Sales fell by 2.7 percent over the course of the first half year 2019 to around 46 million hectoliters, as reported by the Federal Statistical Office. Domestic business declined by 2.7 percent, which was much better than exports to other EU states which declined by 6.1 percent. Hardly surprising, tax-free beer given to employees was also down 3.0 percent. Only export to countries outside the EU could be increased by 1.7 percent to 3.87 million hectoliters.

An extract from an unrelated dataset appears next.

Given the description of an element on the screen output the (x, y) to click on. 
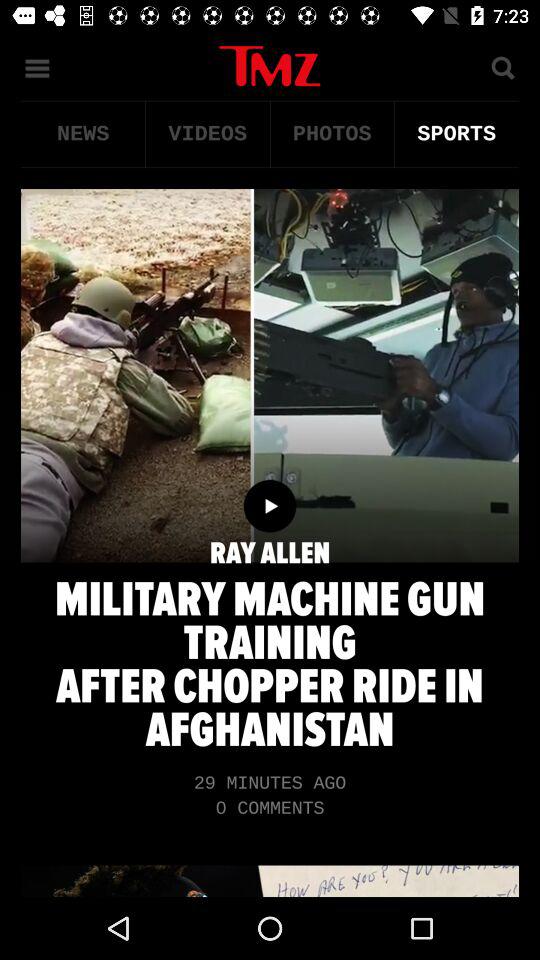
swipe to videos item (207, 133)
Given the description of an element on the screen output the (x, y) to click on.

Beer blends with lemonade, cola, fruit juices and other non-alcoholic additives which account for almost 5 percent of the total volume in Germany fell only by 1.5 percent. As usual, however, the figures do not include non-alcoholic beers and malt beverages or beer imported from countries outside the European Union (EU). Especially non-alcoholic beer is in Germany like in most parts of the world on the rise but since breweries do not have to pay beer tax on them, the sales are not recorded. “It is to be expected that the positive development in this segment will continue and that in the future every tenth beer brewed in Germany will be alcohol-free," says Holger Eichele, Managing Director of the German Brewers Association.
Part of the decline in sales could be predicted, as the previous year was one of the hottest in decades and the football World Cup also helped boosting beer sales. Nevertheless and despite those positive factors, 2018 was the second weakest year in terms of beer sales and may be seen as an indicator for the trend in the years to come.
"You can't subscribe to a summer of the century," says Michael Huber, General Manager of Brauerei C.& A. Veltins, a private brewery from the Sauerland region in the middle of Germany. "Until April, the world was fine for German brewers before sales went down the drains," says Huber who saw his sales declines by around 10 percent in cool May and football-free June. Overall Veltins lost like ist main competitors Krombacher and Bitburger about 2 to 3 percent in the first half of 2019, according to a recent statistics compiled by our publishing house Inside Getraenke from Munich. "Other breweries like Oettinger, that have just gone through a price hike were much worse off with minus 9.5 percent.
“It will be a tough second half of the year, in the course of which the German brewing industry will hardly be able to make up the lost volume,” Huber affirms.